I remember when I aimed for perfect workouts: 30 minutes was the minimum.
I was in lousy shape.
I remember when I aimed for perfect dating: it couldn’t be awkward, forced, or uncertain.
I didn’t talk to women I was interested in.
I remember when I aimed for perfect writing: I wanted 1,000+ words of quality material per day.
I played video games instead.
I carefully avoided mistakes, endlessly ruminated about what I didn’t do, and what I did do wasn’t enough.
Then, I became an imperfectionist.
Everything changed. I had fun stories to tell, like the lesbian pizza incident and the most nervous “Hi” ever spoken by a human being. I learned more. I laughed more. I lived more.
I got in great shape, read more books, and improved my social skills. I wrote Mini Habits, which is being translated into a dozen languages.

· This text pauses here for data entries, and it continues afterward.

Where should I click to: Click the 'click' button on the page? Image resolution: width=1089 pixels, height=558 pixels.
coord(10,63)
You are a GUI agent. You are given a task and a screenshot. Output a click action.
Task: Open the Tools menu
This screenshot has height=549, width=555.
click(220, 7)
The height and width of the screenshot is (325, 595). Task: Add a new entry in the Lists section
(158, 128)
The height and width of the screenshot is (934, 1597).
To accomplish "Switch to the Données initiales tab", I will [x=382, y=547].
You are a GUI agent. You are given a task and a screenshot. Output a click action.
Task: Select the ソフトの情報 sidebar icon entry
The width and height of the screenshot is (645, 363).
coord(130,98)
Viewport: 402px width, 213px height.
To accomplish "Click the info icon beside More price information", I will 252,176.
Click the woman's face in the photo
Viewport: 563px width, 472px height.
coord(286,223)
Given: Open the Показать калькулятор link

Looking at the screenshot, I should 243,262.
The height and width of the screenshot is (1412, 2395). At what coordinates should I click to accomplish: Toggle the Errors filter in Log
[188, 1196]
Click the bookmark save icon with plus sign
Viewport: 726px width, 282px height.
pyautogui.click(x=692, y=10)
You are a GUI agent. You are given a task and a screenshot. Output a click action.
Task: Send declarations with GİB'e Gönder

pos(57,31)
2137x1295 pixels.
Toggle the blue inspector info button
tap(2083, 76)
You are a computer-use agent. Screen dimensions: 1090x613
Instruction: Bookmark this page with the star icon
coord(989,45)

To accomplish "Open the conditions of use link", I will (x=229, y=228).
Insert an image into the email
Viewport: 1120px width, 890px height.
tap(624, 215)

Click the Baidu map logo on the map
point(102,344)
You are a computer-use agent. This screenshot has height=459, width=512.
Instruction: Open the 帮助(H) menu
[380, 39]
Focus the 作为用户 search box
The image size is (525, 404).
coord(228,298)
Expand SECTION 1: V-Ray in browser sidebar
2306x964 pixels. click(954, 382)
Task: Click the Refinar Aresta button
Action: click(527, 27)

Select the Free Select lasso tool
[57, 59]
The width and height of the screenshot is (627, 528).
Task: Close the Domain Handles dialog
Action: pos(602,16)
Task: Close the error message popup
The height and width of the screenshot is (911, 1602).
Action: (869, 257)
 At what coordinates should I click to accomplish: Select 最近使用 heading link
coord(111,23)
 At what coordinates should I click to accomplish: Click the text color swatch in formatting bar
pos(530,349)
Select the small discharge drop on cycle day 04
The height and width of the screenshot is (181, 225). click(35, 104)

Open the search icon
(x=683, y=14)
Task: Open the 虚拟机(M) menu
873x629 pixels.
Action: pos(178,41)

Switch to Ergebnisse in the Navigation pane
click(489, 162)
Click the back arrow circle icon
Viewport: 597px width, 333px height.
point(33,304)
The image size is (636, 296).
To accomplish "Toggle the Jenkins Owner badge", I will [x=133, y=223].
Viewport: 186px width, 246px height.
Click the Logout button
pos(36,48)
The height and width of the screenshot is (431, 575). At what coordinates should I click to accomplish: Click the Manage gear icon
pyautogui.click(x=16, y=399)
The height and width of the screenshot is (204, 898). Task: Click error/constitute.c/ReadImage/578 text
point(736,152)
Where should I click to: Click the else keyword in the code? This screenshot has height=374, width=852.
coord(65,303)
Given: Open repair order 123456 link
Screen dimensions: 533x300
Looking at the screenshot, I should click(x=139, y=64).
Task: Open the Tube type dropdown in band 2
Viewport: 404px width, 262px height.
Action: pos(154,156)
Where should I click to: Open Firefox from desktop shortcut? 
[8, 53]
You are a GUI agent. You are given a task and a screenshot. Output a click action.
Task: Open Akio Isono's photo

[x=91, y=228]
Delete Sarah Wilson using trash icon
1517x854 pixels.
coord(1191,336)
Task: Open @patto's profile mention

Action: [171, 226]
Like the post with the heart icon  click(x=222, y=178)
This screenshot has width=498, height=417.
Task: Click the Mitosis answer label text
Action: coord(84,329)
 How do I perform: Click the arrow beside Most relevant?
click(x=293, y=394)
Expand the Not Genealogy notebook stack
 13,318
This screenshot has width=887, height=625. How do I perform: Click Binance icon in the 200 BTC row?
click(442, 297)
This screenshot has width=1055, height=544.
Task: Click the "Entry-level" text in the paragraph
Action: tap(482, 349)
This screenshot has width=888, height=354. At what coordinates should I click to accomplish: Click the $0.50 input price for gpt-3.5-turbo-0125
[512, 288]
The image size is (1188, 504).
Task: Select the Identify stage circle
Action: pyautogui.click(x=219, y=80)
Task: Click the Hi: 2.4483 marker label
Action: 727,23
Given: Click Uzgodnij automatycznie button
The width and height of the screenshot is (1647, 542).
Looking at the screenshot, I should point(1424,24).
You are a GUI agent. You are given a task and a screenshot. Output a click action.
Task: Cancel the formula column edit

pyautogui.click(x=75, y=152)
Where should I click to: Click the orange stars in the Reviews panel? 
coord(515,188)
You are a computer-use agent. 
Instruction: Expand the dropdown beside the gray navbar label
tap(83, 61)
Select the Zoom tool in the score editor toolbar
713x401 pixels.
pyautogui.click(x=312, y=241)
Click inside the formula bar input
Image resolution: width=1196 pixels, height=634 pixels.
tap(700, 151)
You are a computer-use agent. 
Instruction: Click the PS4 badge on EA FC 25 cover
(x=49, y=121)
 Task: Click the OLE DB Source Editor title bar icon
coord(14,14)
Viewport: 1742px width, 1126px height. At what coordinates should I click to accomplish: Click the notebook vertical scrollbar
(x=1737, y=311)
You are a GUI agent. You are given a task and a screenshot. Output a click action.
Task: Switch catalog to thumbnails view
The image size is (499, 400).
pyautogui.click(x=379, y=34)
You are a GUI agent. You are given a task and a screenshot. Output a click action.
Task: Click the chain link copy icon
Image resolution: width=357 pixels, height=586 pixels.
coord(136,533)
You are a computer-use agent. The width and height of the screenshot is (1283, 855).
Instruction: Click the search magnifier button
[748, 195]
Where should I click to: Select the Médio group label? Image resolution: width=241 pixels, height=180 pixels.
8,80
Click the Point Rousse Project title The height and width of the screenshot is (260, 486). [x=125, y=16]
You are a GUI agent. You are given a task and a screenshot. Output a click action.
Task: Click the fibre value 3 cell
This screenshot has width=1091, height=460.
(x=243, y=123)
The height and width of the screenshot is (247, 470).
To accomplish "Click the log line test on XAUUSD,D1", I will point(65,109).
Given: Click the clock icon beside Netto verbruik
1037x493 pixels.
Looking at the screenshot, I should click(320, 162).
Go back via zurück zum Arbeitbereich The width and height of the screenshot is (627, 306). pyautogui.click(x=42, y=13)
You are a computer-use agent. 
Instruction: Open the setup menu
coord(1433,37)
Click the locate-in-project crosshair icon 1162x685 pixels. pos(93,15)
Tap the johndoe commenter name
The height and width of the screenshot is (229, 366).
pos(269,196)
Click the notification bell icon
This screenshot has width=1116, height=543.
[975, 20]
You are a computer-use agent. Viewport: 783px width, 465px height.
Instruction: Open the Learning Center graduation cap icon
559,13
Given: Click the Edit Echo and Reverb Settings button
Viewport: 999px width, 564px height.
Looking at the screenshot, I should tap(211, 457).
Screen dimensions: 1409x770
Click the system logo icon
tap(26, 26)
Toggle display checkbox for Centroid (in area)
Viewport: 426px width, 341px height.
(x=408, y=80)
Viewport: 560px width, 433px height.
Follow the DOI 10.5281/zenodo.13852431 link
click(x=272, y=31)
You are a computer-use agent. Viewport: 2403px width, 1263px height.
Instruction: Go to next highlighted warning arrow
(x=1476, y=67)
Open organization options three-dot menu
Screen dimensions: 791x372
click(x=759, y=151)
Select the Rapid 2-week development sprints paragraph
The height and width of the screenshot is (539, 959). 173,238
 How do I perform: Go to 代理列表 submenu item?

I found I could mess up and still win.
Perfectionism is a naturally limiting mindset. For example, kids are taught to color inside the lines, and any color outside the lines is considered a mistake that must be corrected. Imperfectionism frees us to live outside the lines, where possibilities are infinite, mistakes are allowed, and self-judgment is minimal.
While the freedom of imperfectionism is impactful, it does not preclude us from having problems. Imperfectionists aren’t so ironic as to have perfect lives, they’re just happier, healthier, and more productive at doing what matters.